Report dans la cause du présumé agresseur de l'Université Laval


Publié le 8 mars 2017

Une autre histoire d'agression sexuelle est survenue en février, dans une résidence étudiante de l'Université Laval.

©(Photo TC Media - Archives)

TRIBUNAL. Devant revenir à l'étape de l'orientation, mercredi matin, la cause du suspect dans une récente affaire d'agression sexuelle survenue dans une résidence étudiante de l'Université Laval a été reportée à une date ultérieure.

Remis en liberté à la suite de l'enquête sur cautionnement, Mohammed Medhi Ghanmi était absent lors la nouvelle étape préliminaire. Son avocat désigné, Me Marc Delisle, a demandé à la Couronne davantage de temps pour approfondir le dossier de son client. Il a réservé son choix pour la suite des procédures.
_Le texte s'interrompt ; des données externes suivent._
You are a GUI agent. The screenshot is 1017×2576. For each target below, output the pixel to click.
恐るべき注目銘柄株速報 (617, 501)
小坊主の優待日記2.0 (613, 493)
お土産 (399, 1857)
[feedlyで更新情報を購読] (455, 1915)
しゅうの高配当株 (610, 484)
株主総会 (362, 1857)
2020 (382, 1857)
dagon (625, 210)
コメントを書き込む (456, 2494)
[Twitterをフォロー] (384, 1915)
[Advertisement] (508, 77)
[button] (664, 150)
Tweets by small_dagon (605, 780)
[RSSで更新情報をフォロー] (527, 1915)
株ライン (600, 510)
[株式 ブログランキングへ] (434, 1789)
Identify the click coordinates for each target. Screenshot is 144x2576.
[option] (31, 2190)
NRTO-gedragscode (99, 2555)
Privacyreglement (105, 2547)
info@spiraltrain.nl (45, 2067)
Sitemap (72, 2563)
La cause reviendra au palais de justice de Québec le 10 mai prochain. Rappelons que l'étudiant universitaire âgé de 25 ans fait face à un chef d'accusation pour agression sexuelle. Le délit reproché serait survenu en début février, à la résidence Alphonse-Marie-Parent. Il semble que Ghanmi connaissait la plaignante, elle-même étudiante dans la vingtaine. C'est un proche de celle-ci qui a dénoncé l'affaire.

À la suite de cette autre histoire à caractère sexuel, la direction de l’Université Laval a exclu Ghanmi du campus, en plus de le suspendre de ses cours pour la durée des procédures judiciaires. Précisons qu'il n'y a aucun lien entre cet événement isolé et la série d'agressions sexuelles dénoncées l’automne dernier dans le même pavillon.